The senior insider, who was a key figure in the Home Office’s Immigration and Nationality Directorate (IND), said that under the policy, immigration officers were told not to visit prisons to serve deportation papers on foreign criminals who were about to be released. The instruction reversed a long-standing policy under which immigration officials visited prisons every week to monitor the release of foreign convicts.
The source said: “There was an unwritten rule that immigration officers could not go to prisons because senior officials knew that most of the prisoners up for deportation would automatically claim asylum. This was one of several ‘creative’ solutions thought up by senior officials to please ministers.
“By not addressing the issue of people coming out of prison who were likely to claim asylum, the official figures would be reduced. That was definitely the bottom line.”

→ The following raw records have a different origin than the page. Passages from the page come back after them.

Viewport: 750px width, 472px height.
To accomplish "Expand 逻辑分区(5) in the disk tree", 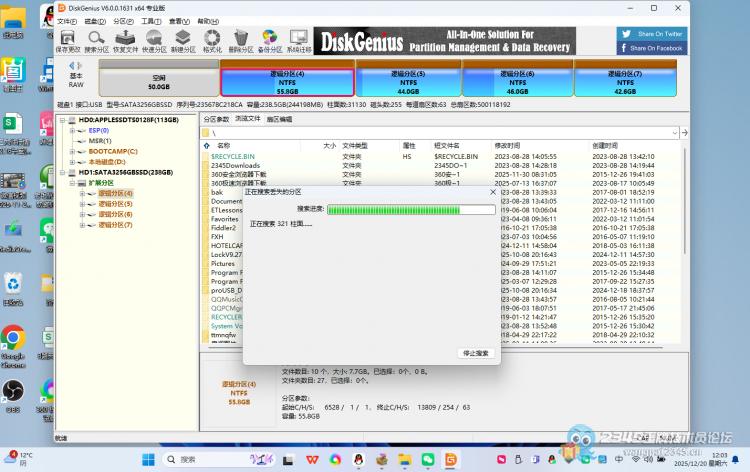I will click(x=83, y=204).
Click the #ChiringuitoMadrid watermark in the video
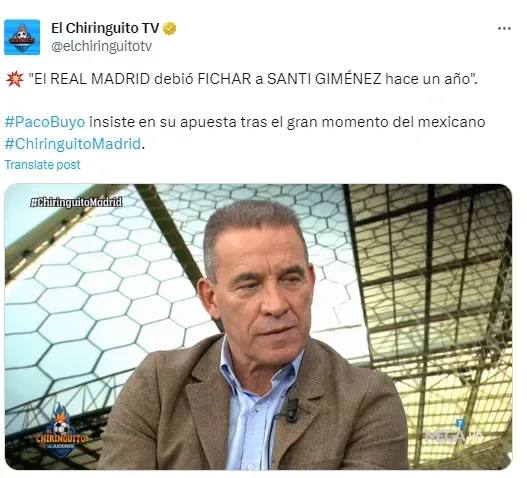527x478 pixels. [76, 202]
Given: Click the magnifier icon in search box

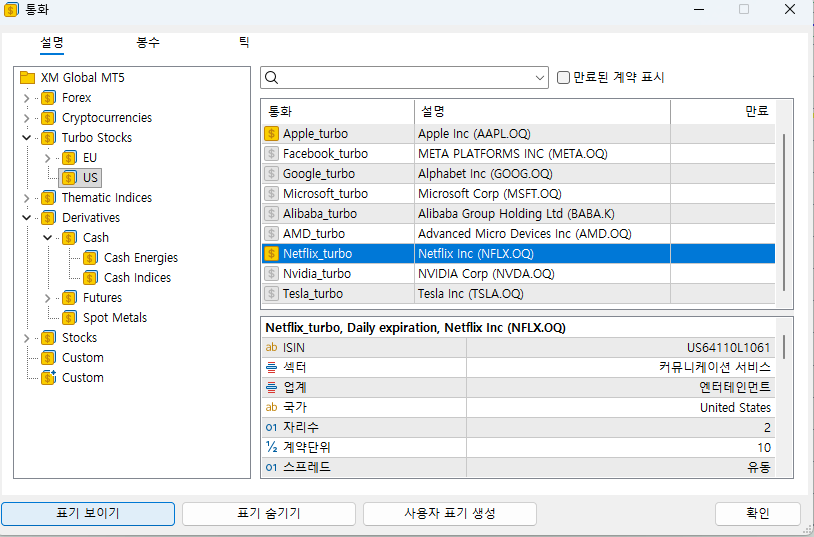Looking at the screenshot, I should tap(272, 78).

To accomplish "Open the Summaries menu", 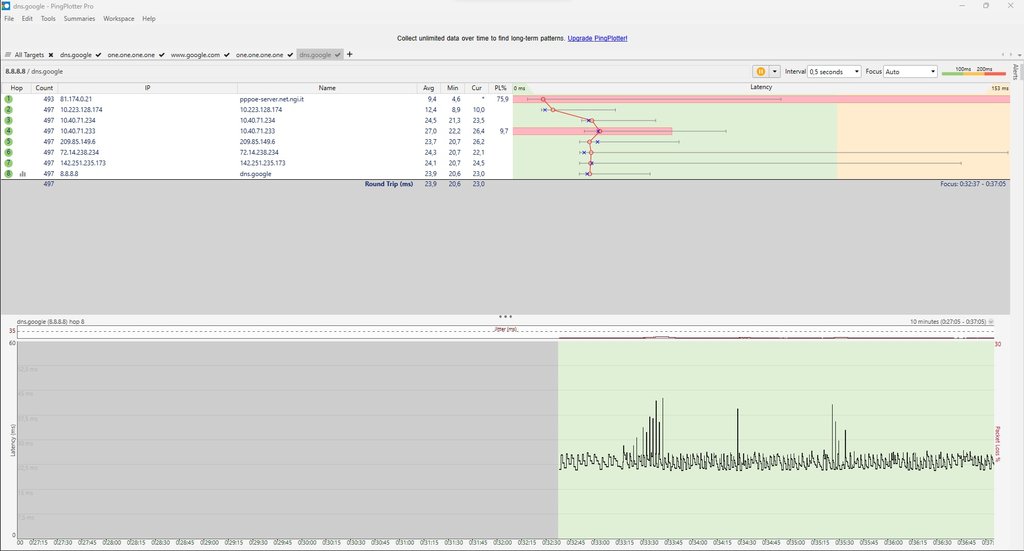I will 79,19.
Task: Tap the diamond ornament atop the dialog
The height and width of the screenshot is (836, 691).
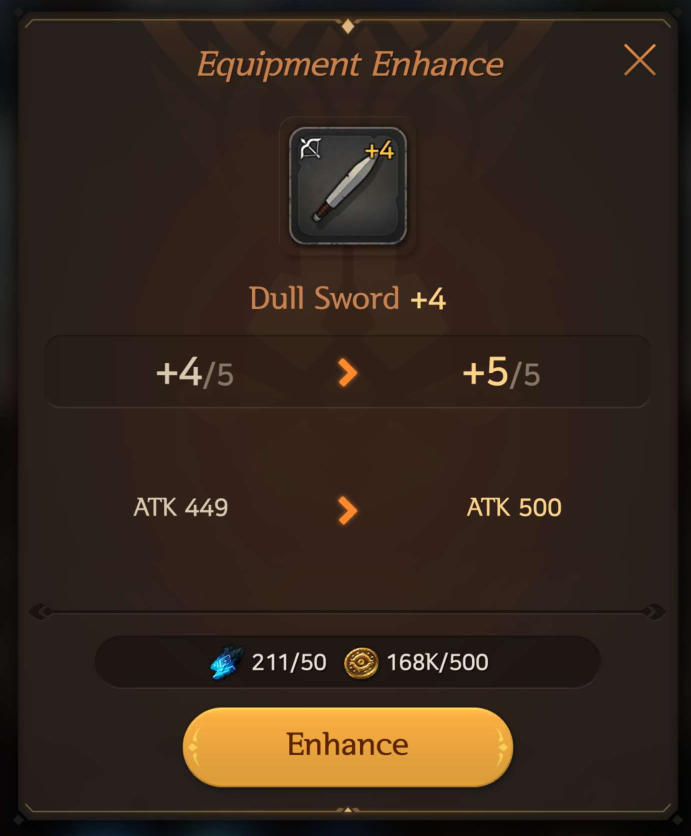Action: coord(348,26)
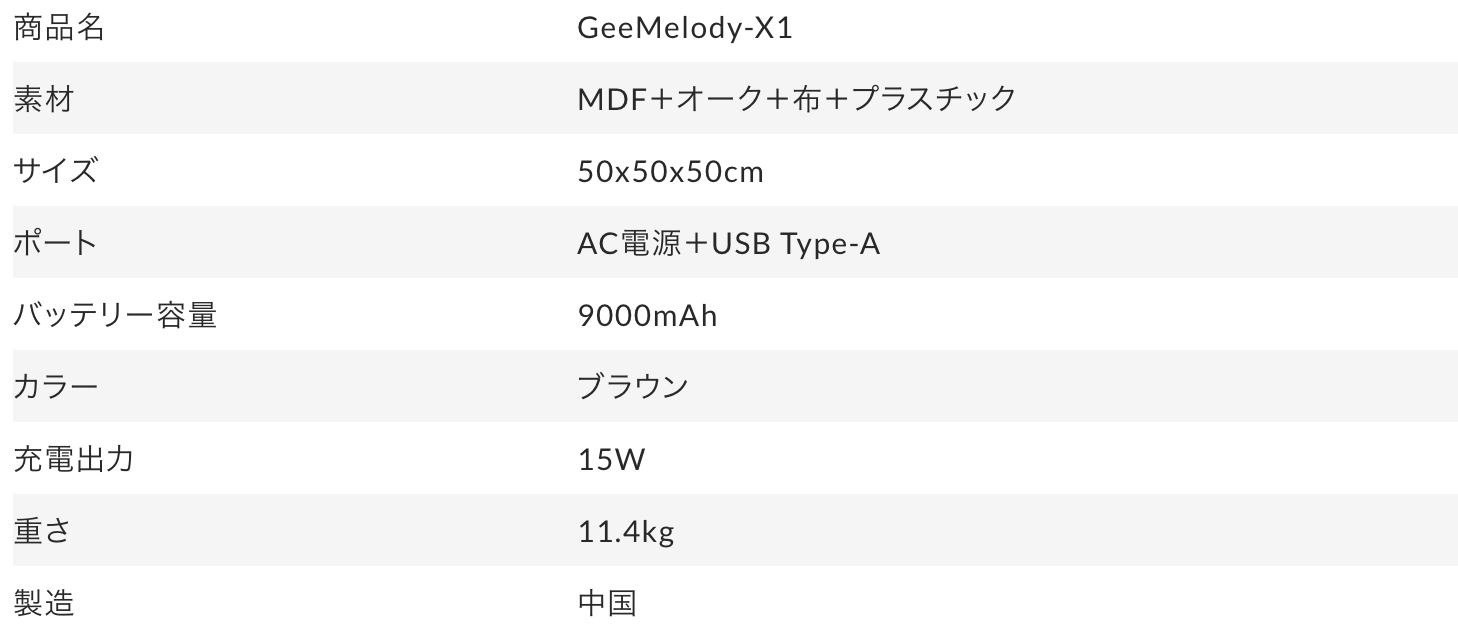
Task: Select the 重さ label
Action: [42, 531]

The insider said he was told of the policy in early 2004 by a senior IND director. It was understood to have been condoned by senior officials in the IND’s removals and enforcement directorate, responsible for deporting foreign criminals as directed by the courts.
His comments were reinforced by the emergence of a letter sent to Robert Wilson, MP for Reading East, last week by an immigration officer. The officer wrote that the government’s “crackdown” on asylum statistics meant that efforts were being made to avoid confronting potential claimants to keep the tally down.
His letter said: “Immigration officers have been forbidden from going out on operations, or to deal with immigration offenders arrested in police stations, unless they are failed asylum seekers.
“This is because offenders are likely to claim asylum which tips the scales the wrong way. Operations to arrest offenders are strictly forbidden unless they are to pick up failed asylum seekers.”
In February 2003, Blair caused consternation in the Home Office when he promised during a BBC interview to cut asylum applications by half in seven months. Officials were instructed by David Blunkett, then home secretary, to meet the target by September that year.
The Home Office acknowledged that the immigration service had focused on reducing asylum applications but denied that this had diverted attention from criminals who were illegal immigrants.